**SET TASK:** In the forum thread about Sophy below, reproduce word for word the passage between "## PeggyTheParti (Sep" and "(Jun 25, 2021)", inclusive.

**TEXT BLOCK:**
━━━━
# Sophy - brave or deaf?



## PeggyTheParti (Sep 5, 2019)

How interesting! Since she still came to you for a “bang-bang treat” (so cute!), it seems she’s hearing and recognizing the noise just fine. I wonder if something finally just clicked? If so, high fives to you for never giving up on counter conditioning!


----------



## Deere (Jun 25, 2021)

fjm said:


> I have posted before about Sophy's dislike of bangs - shooting, thunder and fireworks all upset her. This year things have changed. I first noticed it when the grouse and pheasant shooting started and she did not insist on returning to the car at the first distant bang but came to me for a bang-bang treat and then wandered off to sniff along the path. She was aware of it, but far less concerned than in the past. During the fireworks this weekend she did not want to be outside while they were being set off about half a mile away but relaxed and fell asleep in her usual bed as soon as we were back in the house. I have worked on counter conditioning over the years, treating whenever there are loud noises, but this is the first time I have seen a real difference. Up until this year not only has she wanted to go home at the first bang, but she has been reluctant to walk in places where she heard them for a week or two - very difficult when all our walking areas are bordered by shooting estates!
> 
> She will be 13 in a few days, so it could be that her hearing is becoming less sensitive. If so it is a definite silver lining for both of us - she will be spared being made miserable by the anxiety, and I will not have to spend hours perched on the loo in the cloakroom keeping her company in the one place that made her feel safe!


I have never be had a dog afraid of gun shots, fire works or thunder but 1 of my sister's minipoo was like your Sophy and when she turned 11 she started to be less concerned of thunder and now @13 she doesn't notice the thunder at all unless there is a lot of lightening also if she's further in the back yard she doesn't hear you when she is called. She comes only after she notices you waving a arm @ her. It is a big relief to her and us that she's no longer afraid.
━━━━
**DATASET:**
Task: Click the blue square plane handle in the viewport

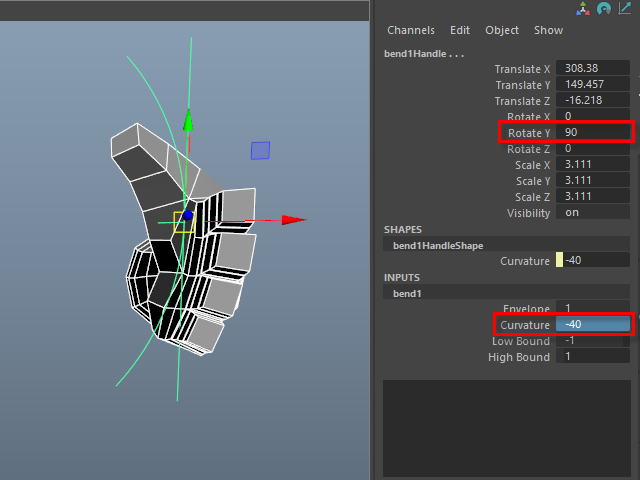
━━━━
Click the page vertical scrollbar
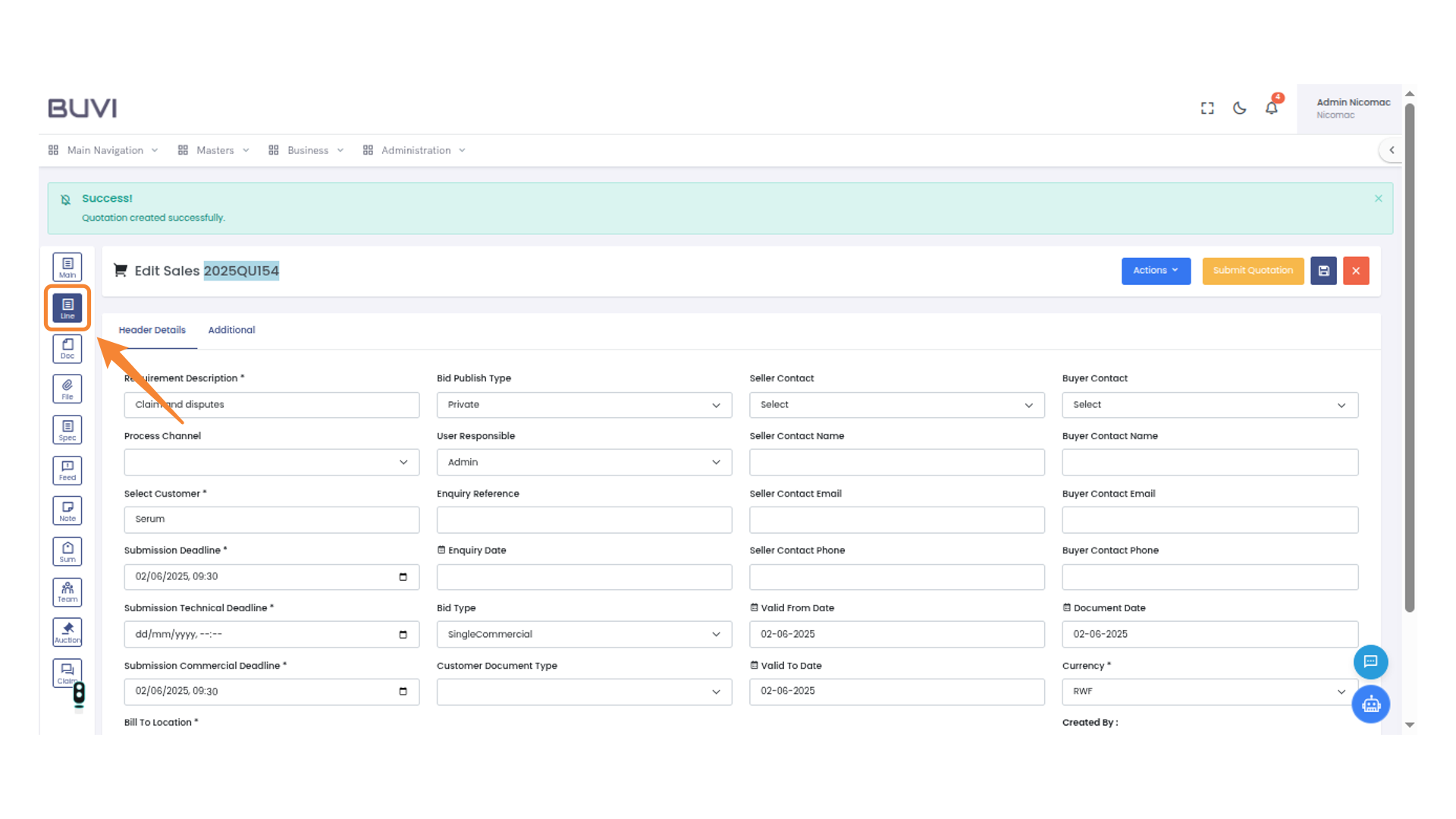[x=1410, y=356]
━━━━
**THE SOLUTION:**
## PeggyTheParti (Sep 5, 2019)

How interesting! Since she still came to you for a “bang-bang treat” (so cute!), it seems she’s hearing and recognizing the noise just fine. I wonder if something finally just clicked? If so, high fives to you for never giving up on counter conditioning!


----------



## Deere (Jun 25, 2021)